The task —
The answer should be a single number, the count of lines in this material that contain "panel".

Entries supplied —
---*---

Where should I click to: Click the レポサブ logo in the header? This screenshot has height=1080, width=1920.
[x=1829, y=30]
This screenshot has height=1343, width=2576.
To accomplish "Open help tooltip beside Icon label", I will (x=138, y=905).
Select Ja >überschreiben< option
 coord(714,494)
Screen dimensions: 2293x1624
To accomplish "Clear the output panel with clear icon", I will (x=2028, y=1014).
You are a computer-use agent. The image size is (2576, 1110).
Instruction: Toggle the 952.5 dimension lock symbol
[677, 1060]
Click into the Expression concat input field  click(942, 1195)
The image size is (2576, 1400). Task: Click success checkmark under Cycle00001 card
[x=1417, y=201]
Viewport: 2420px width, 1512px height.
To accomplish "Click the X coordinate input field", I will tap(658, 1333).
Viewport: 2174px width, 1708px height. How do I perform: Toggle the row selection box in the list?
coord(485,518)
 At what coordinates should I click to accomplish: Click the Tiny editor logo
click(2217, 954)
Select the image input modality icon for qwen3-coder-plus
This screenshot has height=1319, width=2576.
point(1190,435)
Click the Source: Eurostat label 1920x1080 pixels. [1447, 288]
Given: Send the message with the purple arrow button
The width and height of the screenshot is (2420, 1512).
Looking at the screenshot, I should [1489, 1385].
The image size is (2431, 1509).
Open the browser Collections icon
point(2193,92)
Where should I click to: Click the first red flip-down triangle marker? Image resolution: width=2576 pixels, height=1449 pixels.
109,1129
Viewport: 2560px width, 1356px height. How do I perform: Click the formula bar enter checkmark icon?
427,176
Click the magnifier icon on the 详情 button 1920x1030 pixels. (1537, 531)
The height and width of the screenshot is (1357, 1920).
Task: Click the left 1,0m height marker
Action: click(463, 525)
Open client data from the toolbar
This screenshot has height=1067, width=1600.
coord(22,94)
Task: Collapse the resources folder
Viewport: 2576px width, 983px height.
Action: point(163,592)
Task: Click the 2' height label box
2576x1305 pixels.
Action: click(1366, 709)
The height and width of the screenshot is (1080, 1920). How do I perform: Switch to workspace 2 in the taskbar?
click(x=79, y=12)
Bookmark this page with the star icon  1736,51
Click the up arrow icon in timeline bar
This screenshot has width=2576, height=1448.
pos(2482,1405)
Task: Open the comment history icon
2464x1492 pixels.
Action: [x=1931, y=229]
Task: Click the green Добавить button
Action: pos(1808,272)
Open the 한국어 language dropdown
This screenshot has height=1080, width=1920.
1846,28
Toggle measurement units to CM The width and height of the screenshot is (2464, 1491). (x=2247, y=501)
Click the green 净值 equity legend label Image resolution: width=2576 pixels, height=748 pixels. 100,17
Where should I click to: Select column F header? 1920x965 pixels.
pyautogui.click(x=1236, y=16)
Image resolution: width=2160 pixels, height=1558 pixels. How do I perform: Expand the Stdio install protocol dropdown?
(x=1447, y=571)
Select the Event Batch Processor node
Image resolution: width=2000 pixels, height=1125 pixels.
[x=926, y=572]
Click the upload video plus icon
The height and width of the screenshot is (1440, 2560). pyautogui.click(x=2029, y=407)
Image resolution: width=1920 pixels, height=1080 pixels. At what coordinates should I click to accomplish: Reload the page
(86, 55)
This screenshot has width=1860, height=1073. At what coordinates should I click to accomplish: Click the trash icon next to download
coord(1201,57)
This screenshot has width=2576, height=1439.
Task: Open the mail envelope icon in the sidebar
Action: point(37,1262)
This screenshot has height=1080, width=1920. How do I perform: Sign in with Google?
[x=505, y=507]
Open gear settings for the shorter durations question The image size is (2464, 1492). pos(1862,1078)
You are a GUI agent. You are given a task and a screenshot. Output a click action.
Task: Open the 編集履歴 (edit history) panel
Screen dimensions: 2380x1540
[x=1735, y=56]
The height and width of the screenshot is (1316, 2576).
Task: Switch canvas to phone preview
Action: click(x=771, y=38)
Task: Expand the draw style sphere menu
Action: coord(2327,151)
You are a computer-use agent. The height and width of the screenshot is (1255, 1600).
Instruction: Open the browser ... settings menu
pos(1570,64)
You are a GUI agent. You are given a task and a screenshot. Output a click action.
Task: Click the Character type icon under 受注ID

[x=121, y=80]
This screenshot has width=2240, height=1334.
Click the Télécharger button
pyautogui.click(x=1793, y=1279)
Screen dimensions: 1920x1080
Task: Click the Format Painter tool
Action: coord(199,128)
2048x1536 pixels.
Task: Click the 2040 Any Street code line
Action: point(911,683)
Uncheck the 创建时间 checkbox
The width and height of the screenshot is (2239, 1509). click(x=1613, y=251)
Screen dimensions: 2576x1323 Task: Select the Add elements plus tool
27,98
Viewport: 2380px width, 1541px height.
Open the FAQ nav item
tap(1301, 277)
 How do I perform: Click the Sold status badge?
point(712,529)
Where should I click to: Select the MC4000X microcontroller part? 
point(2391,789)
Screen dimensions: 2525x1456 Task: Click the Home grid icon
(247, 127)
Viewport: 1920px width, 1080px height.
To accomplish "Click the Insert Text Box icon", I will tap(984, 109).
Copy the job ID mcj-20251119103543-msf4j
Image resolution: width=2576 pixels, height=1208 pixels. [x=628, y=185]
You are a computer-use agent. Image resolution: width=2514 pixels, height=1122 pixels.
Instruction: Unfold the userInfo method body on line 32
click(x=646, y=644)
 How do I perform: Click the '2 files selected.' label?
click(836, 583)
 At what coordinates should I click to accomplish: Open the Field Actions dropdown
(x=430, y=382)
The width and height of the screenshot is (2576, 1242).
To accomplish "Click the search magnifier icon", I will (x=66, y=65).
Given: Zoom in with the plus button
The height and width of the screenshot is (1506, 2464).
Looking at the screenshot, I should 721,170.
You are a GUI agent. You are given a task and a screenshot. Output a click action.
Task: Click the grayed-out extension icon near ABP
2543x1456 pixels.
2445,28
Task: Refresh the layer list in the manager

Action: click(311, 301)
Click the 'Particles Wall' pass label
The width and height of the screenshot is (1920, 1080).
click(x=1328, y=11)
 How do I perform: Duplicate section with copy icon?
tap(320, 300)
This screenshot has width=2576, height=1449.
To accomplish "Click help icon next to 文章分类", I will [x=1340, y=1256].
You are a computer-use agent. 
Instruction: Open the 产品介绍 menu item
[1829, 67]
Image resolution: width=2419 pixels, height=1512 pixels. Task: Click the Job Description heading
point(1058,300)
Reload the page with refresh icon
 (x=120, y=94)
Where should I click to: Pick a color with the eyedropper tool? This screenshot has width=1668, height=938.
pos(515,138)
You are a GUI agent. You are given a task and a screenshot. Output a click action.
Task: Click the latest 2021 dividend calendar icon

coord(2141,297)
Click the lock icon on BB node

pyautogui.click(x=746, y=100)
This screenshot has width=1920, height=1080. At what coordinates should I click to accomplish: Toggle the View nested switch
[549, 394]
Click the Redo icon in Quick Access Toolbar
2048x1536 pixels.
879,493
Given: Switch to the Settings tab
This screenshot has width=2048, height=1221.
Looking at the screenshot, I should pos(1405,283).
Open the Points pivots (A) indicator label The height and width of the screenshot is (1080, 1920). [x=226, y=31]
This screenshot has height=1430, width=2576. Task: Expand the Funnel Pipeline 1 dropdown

---*---

The completed task —
2